▶ _Material provided_
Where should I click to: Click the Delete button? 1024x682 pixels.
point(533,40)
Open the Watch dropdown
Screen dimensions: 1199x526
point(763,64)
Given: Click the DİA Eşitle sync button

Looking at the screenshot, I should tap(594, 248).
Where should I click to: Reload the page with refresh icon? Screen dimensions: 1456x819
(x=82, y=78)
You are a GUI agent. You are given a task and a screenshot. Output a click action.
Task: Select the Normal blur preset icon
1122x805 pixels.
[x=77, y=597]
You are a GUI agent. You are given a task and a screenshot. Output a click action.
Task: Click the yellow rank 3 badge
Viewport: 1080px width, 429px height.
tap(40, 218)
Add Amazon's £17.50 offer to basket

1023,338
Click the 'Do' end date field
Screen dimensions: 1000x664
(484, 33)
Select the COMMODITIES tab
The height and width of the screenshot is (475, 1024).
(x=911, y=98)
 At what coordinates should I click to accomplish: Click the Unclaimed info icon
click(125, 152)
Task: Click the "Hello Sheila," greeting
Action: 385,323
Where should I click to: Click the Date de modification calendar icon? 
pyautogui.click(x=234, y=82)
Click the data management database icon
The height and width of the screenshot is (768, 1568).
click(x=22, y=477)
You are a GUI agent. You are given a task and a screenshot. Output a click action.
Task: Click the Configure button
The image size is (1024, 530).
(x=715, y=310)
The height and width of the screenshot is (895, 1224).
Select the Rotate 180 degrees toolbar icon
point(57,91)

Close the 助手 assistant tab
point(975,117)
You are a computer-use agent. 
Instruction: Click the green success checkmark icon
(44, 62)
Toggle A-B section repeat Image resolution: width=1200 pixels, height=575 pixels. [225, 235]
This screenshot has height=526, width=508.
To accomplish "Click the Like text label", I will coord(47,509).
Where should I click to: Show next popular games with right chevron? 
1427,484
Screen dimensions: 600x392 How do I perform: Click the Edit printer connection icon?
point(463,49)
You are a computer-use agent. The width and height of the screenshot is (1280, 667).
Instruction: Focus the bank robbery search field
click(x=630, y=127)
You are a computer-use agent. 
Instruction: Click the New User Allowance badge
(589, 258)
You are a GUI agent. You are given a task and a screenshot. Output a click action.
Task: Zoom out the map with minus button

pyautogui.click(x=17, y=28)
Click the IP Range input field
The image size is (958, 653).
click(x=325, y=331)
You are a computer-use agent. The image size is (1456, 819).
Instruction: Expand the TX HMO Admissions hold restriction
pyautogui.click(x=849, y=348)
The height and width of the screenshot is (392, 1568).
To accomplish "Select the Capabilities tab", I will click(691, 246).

▶ _Goal_
Starting at the line that contains "You are a computer-use agent. The width" and running to the end of the material, write those lines out again with "Directive" substituted for "Instruction" and nothing else altered.

▶ _Solution for this task_
You are a computer-use agent. The width and height of the screenshot is (1280, 667).
Directive: Focus the bank robbery search field
click(x=630, y=127)
You are a computer-use agent. 
Directive: Click the New User Allowance badge
(589, 258)
You are a GUI agent. You are given a task and a screenshot. Output a click action.
Task: Zoom out the map with minus button

pyautogui.click(x=17, y=28)
Click the IP Range input field
The image size is (958, 653).
click(x=325, y=331)
You are a computer-use agent. The image size is (1456, 819).
Directive: Expand the TX HMO Admissions hold restriction
pyautogui.click(x=849, y=348)
The height and width of the screenshot is (392, 1568).
To accomplish "Select the Capabilities tab", I will click(691, 246).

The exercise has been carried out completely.